Emil Albertovich Cooper (Emil Cooper) |
Emil Cooper
He performed as a conductor from 1897 (Kyiv, “Fra Diavolo” by Aubert). He worked at the Zimin Opera House, where he participated in the world premiere of Rimsky-Korsakov’s The Golden Cockerel (1909), the first Russian production of Wagner’s The Mastersingers of Nuremberg (1909). In 1910-19 he was a conductor at the Bolshoi Theatre. Here, together with Chaliapin and Shkaker, he staged Massenet’s Don Quixote (1910) for the first time in Russia. From 1909 he participated in Diaghilev’s Russian Seasons in Paris (until 1914). Here he conducted the premiere of Stravinsky’s The Nightingale (1914). In 1919-24 he was chief conductor of the Mariinsky Theatre. In 1924 he left Russia. He worked in Riga, Milan (La Scala), Paris, Buenos Aires, Chicago, where he staged many Russian operas.

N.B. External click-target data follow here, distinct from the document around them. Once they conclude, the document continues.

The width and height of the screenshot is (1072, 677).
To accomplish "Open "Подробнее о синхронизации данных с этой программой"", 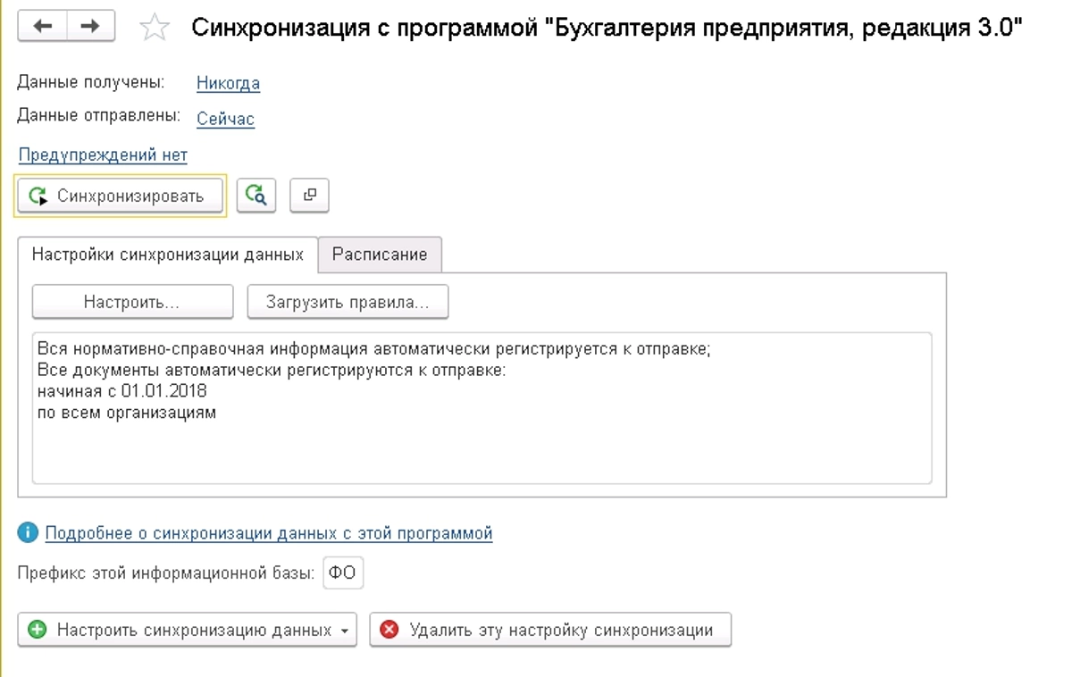I will pos(269,533).
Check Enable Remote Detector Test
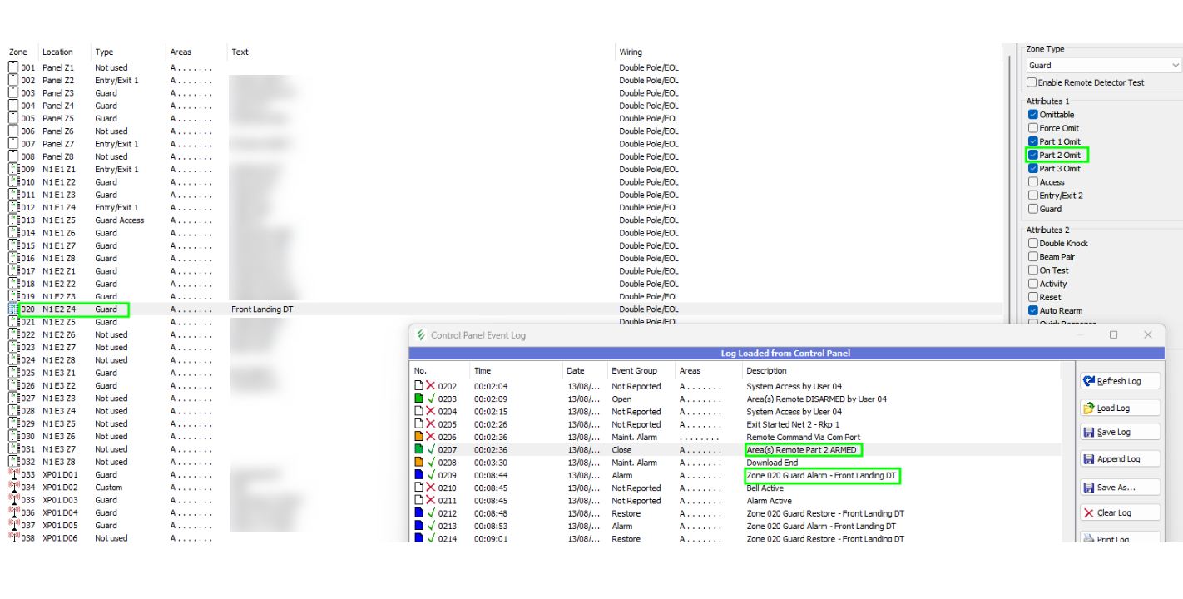The height and width of the screenshot is (599, 1183). coord(1032,82)
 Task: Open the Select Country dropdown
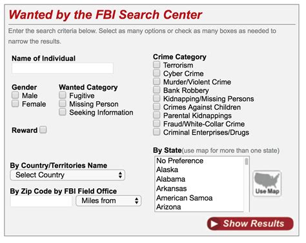pyautogui.click(x=67, y=175)
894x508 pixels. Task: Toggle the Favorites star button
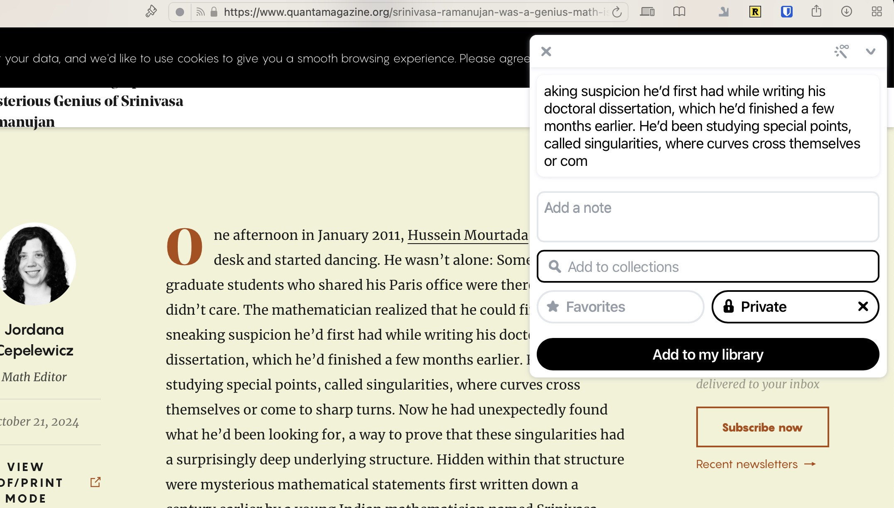620,307
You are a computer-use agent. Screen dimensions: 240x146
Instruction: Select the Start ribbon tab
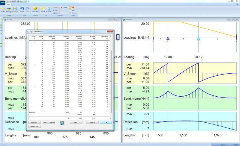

In 1929, Cooper participated in the creation of the Russian Private Opera in Paris (see Kuznetsova). Conductor of the Metropolitan Opera in 1944-50 (debut in Debussy’s Pelléas et Mélisande), among other productions: American premieres of The Golden Cockerel (1945) and Britten’s Peter Grimes (1948); first production at the Metropolitan Opera of Mozart’s Abductions from the Seraglio (1946). Cooper’s last work was Khovanshchina (1950).